Nos cinemas, sem que os jornais se dêem conta, um grande filme para os leitores de Philip Roth. O resultado é bem melhor, por exemplo, da adaptação d'A marca humana, com Anthony Hopkins e Nicole Kidman.

Se lembrarmos de Claudia Roth Pierpoint, o principal personagem dos livros de Philip Roth é Philip Roth. É praticamente impossível ver Jason Schwartzman no papel de um escritor egocêntrico e detestável - chamado Philip Lewis Friedman - sem se lembrar do grande escritor de Nova Jersey. Rubens Ewald Filho (que não gostou do filme) considera-o um dos personagens mais insuportáveis e detestáveis da história do cinema - no que estamos de acordo.

Na lista dos 35 melhores com menos de 35" (que Philip Roth esculhambaria), mas com uma tremenda dificuldade em aceitar a recepção ao seu segundo romance, o Philip da história não se empolga com nada, acha-se o maior escritor vivo, sabota e trata mal o editor (isso para não falar dos empregados da editora) e somente se entusiasma com um convite feito por um velho e recluso escritor a quem admira, Zuckerman (não o Nathan, mas um "Ike"), interpretado por Jonathan Pryce.

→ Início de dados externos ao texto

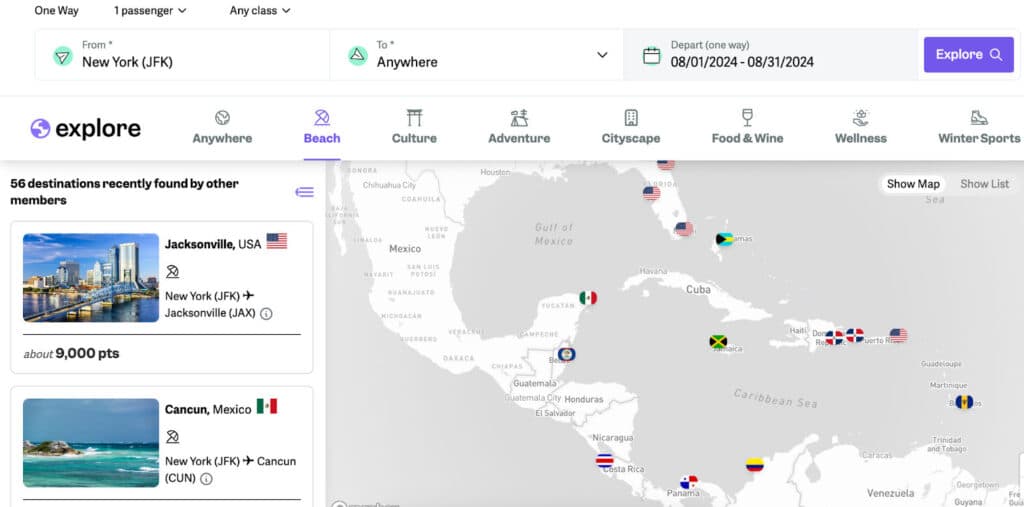Open the Jacksonville skyline thumbnail
The width and height of the screenshot is (1024, 507).
(x=91, y=277)
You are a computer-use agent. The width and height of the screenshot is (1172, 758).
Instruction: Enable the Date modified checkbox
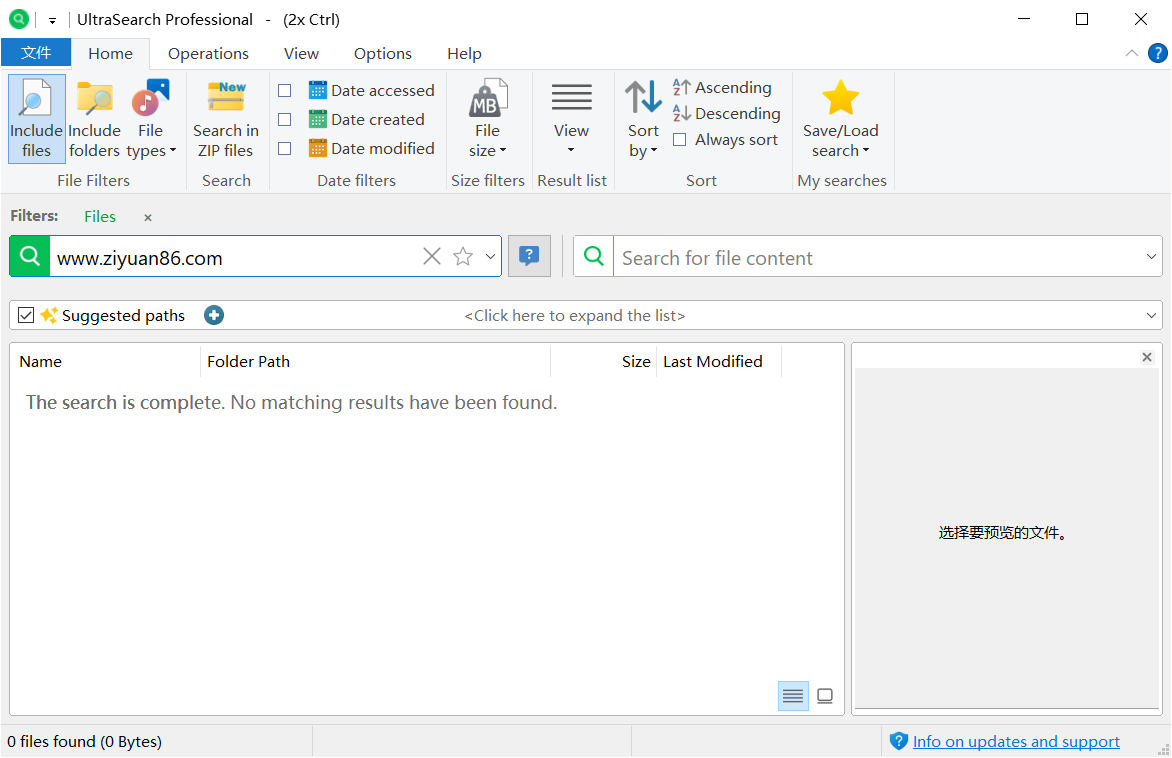285,149
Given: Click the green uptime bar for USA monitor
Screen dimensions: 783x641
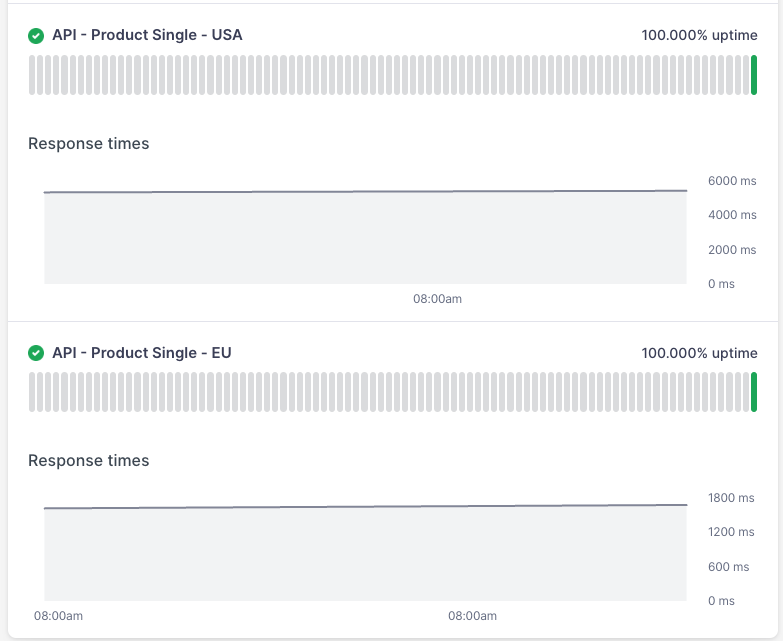Looking at the screenshot, I should [754, 75].
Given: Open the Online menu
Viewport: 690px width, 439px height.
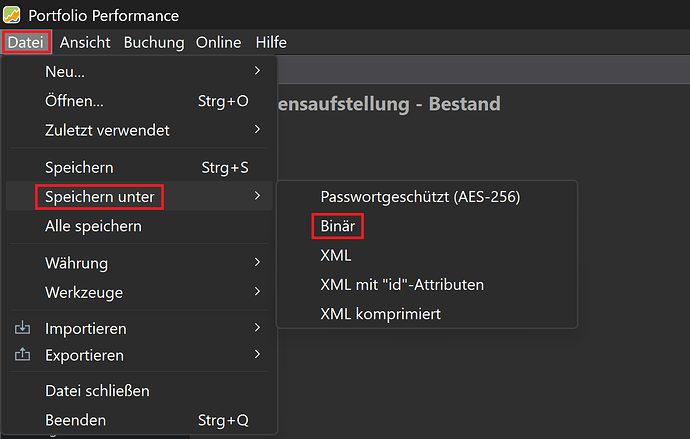Looking at the screenshot, I should click(x=218, y=42).
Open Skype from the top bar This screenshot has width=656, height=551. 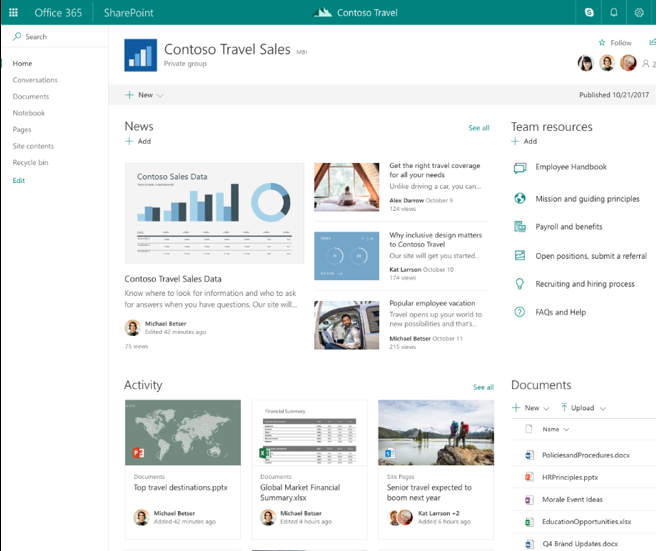coord(589,12)

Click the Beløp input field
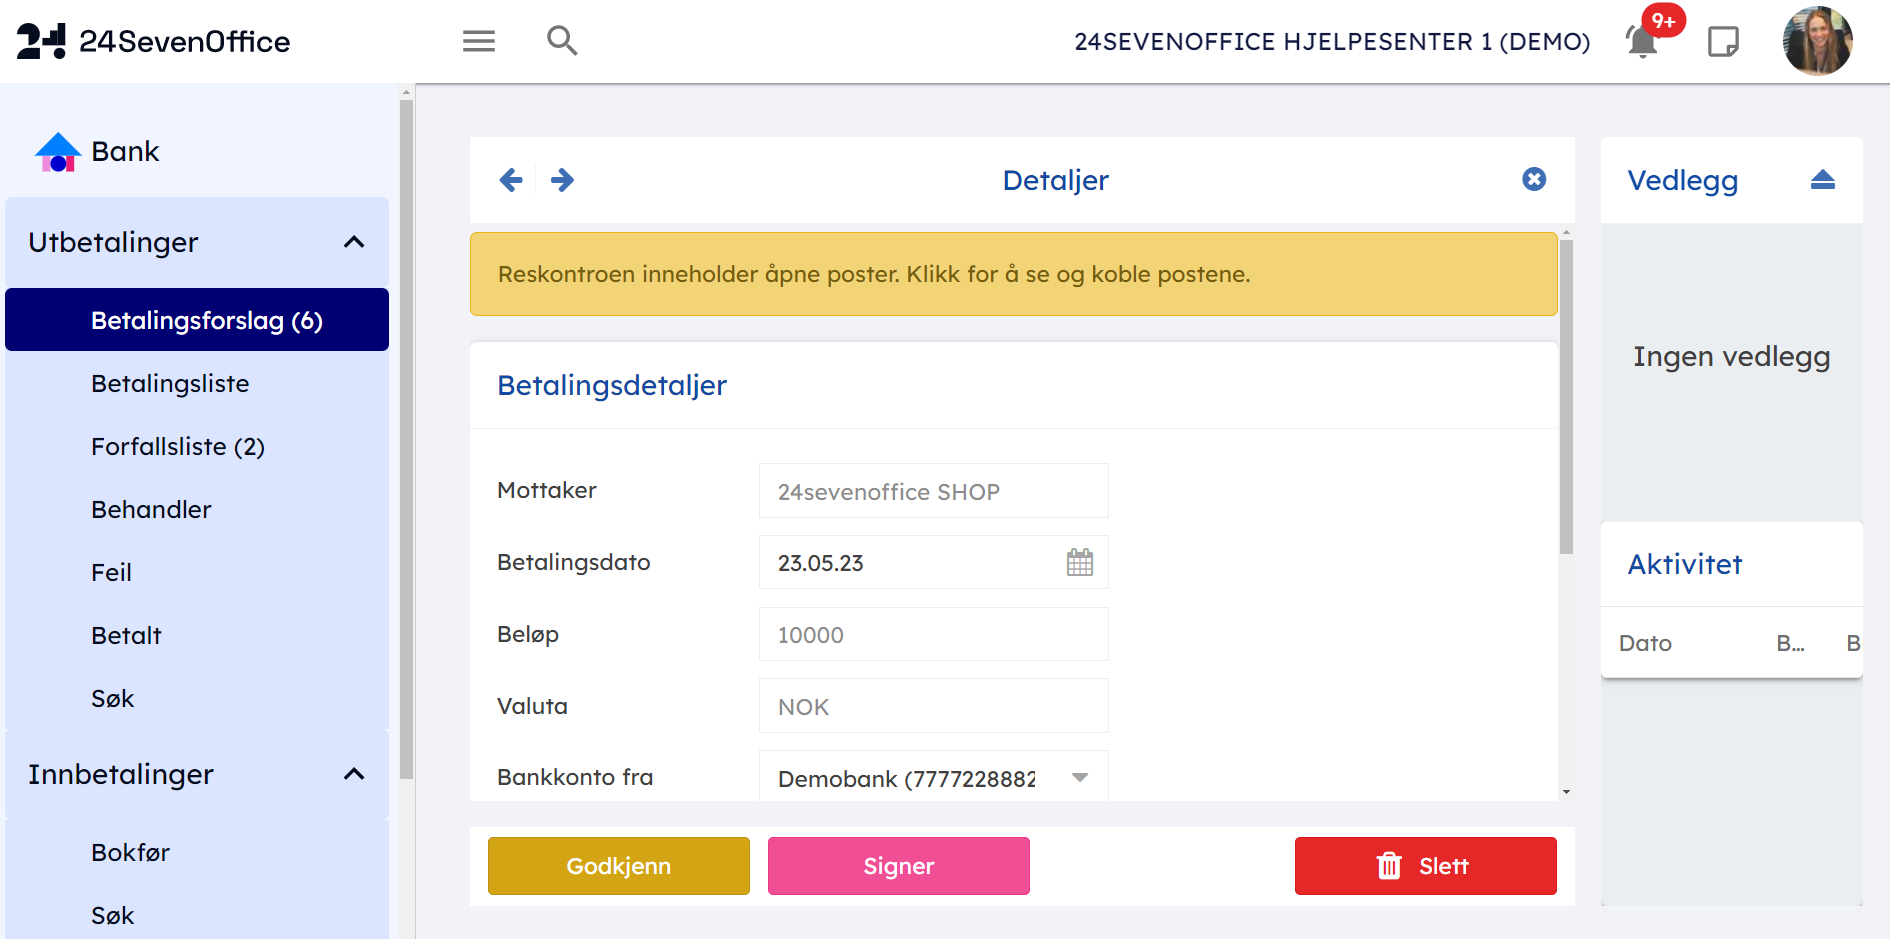[x=933, y=635]
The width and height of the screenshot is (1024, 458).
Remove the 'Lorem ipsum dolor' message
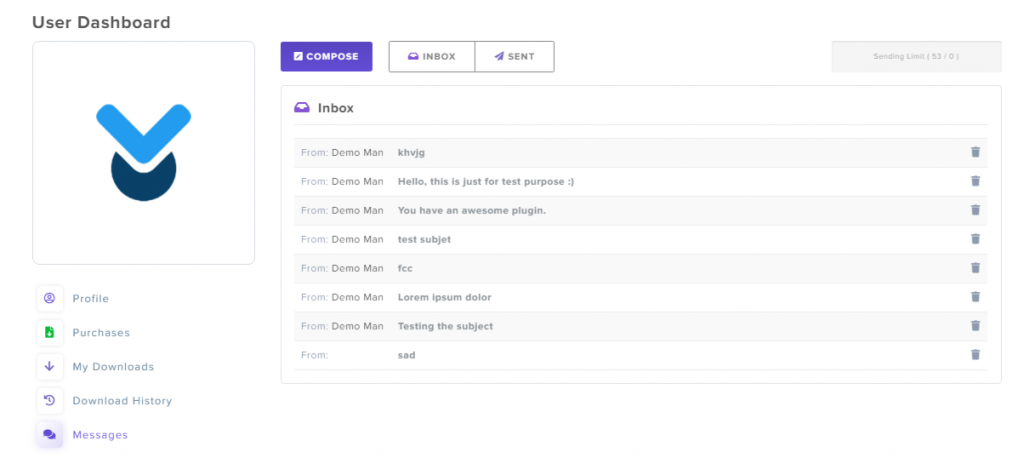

Um personagem feminino se destaca: a fotógrafa Ashley (Elisabeth Moss, excelente), namorada de Philip, tratada por ele com todo desprezo; ambos vivem juntos até o escritor receber um convite para trabalhar na universidade por alguns meses, o que irá, evidentemente, desestabilizar o casal já em avançado grau de degradação. O convite para morar com Zuckerman é apenas a pá de cal. O velho escritor também é um cara complicado: abandonou a mulher, se envolve com várias, vive com uma filha ressentida e tal. 

O filme lembra muito as produções de Woody Allen - o narrador, a fotografia, a agitação da câmera.

Não se trata, a rigor, da adaptação de um romance em especial, mas vários grandes livros do mestre estão aqui. Uma adaptação, digamos, do conjunto da obra, ou de parte dela. Altamente recomendado para rothianos.